Sempre su Villa Medici del Vascello si collega la seconda interrogazione. “Vorremmo sapere – spiegano dalla minoranza – la previsione delle entrate per il complesso di Villa Medici del Vascello per l’anno 2019, valutando contributi statali e regionali, ma anche di enti, associazioni, fondazioni e privati, oltre agli incassi previsti o alla vendita di gadget e materiali o al noleggio del complesso. Inoltre vorremmo conoscere la previsione di spese riconducibili al personale impiegato a vario titolo con specifica degli emolumenti per ogni addetto al complesso; l’inquadramento contrattuale del personale; l’accordo con la Cooperativa Gardenia per la custodia; le spese di mantenimento della struttura tra pulizie, promozione pubblicitaria e allestimento eventi”.

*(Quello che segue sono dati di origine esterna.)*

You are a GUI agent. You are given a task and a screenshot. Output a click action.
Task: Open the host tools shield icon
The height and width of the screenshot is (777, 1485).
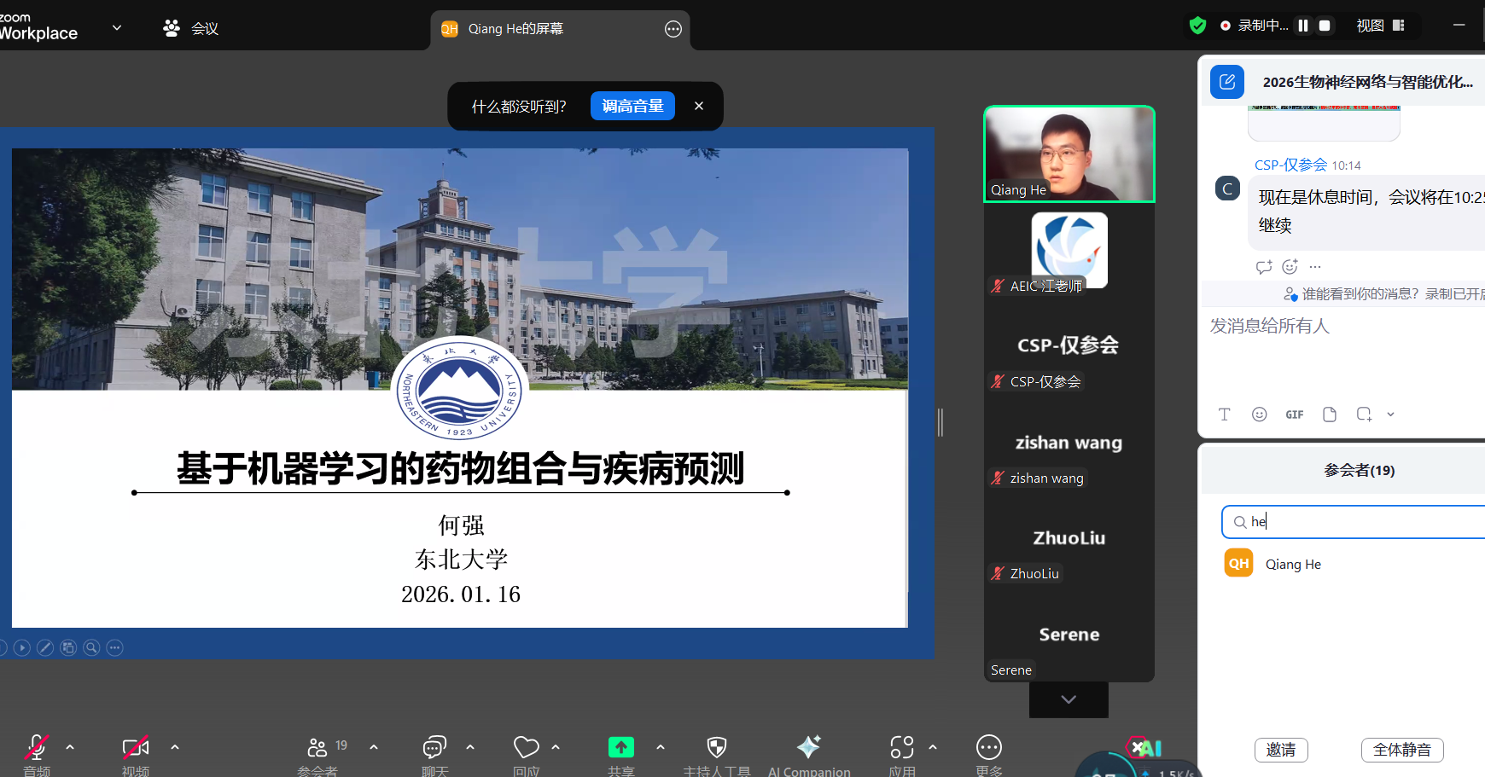click(717, 748)
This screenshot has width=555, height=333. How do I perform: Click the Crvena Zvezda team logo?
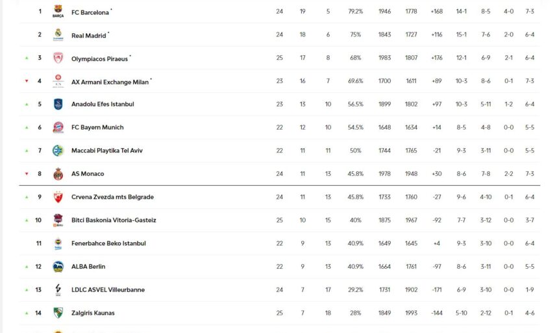[58, 197]
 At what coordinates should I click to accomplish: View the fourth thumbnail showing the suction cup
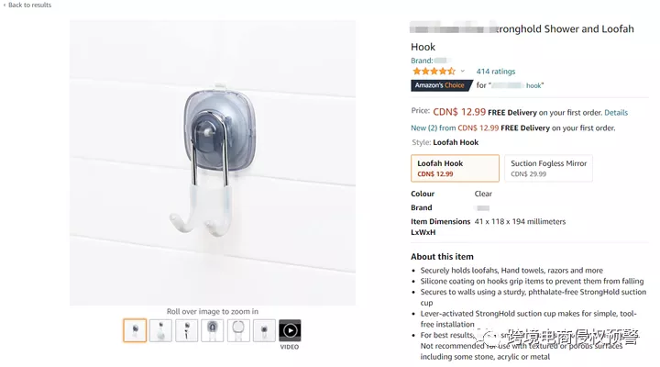[x=212, y=330]
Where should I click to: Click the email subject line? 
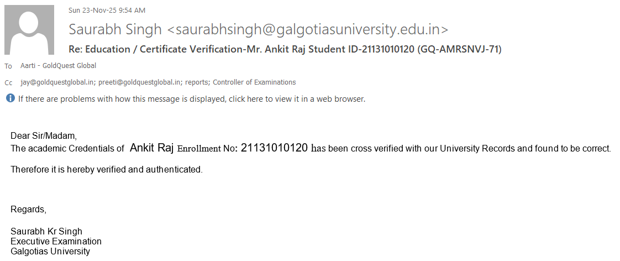coord(285,49)
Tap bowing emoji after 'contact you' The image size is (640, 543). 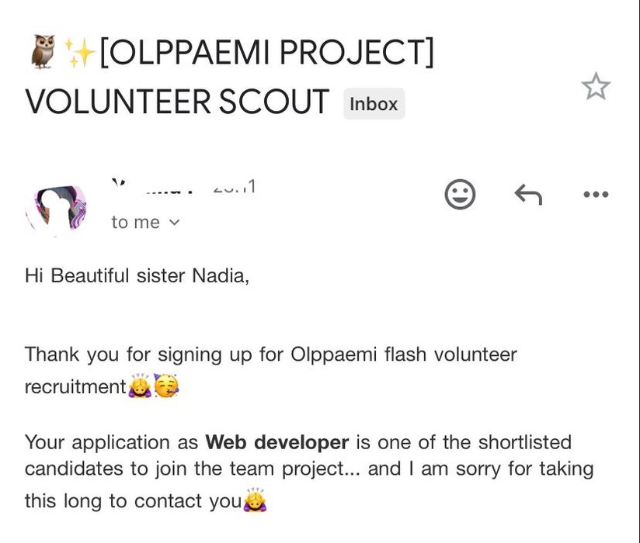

La terza interrogazione riguarda invece una figura che rientra nell’Ufficio Cultura di San Giovanni in Croce, per la quale è stata concessa la proroga (alle medesime condizioni di 19.360 euro) da gennaio a giuno 2019. “Trattandosi di proroga – viene scritto – dobbiamo dedurre che la persona in questione è già inserita nelle maestranze dell’amministrazione comunale almeno dal 1° gennaio 2018, stando a quanto prevede la legge. Come mai però Adecco non ha fornito personale direttamente all’Unione Palvareta, dal momento che tutti i dipendenti sono assunti in capo all’Unione? Quale è il ruolo e quale il mansionario della persona fornita da Adecco? Come mai non è stato fatto alcun bando di gara, come previsto, salvo casi di urgenza per i quali è ammessa la proroga?”.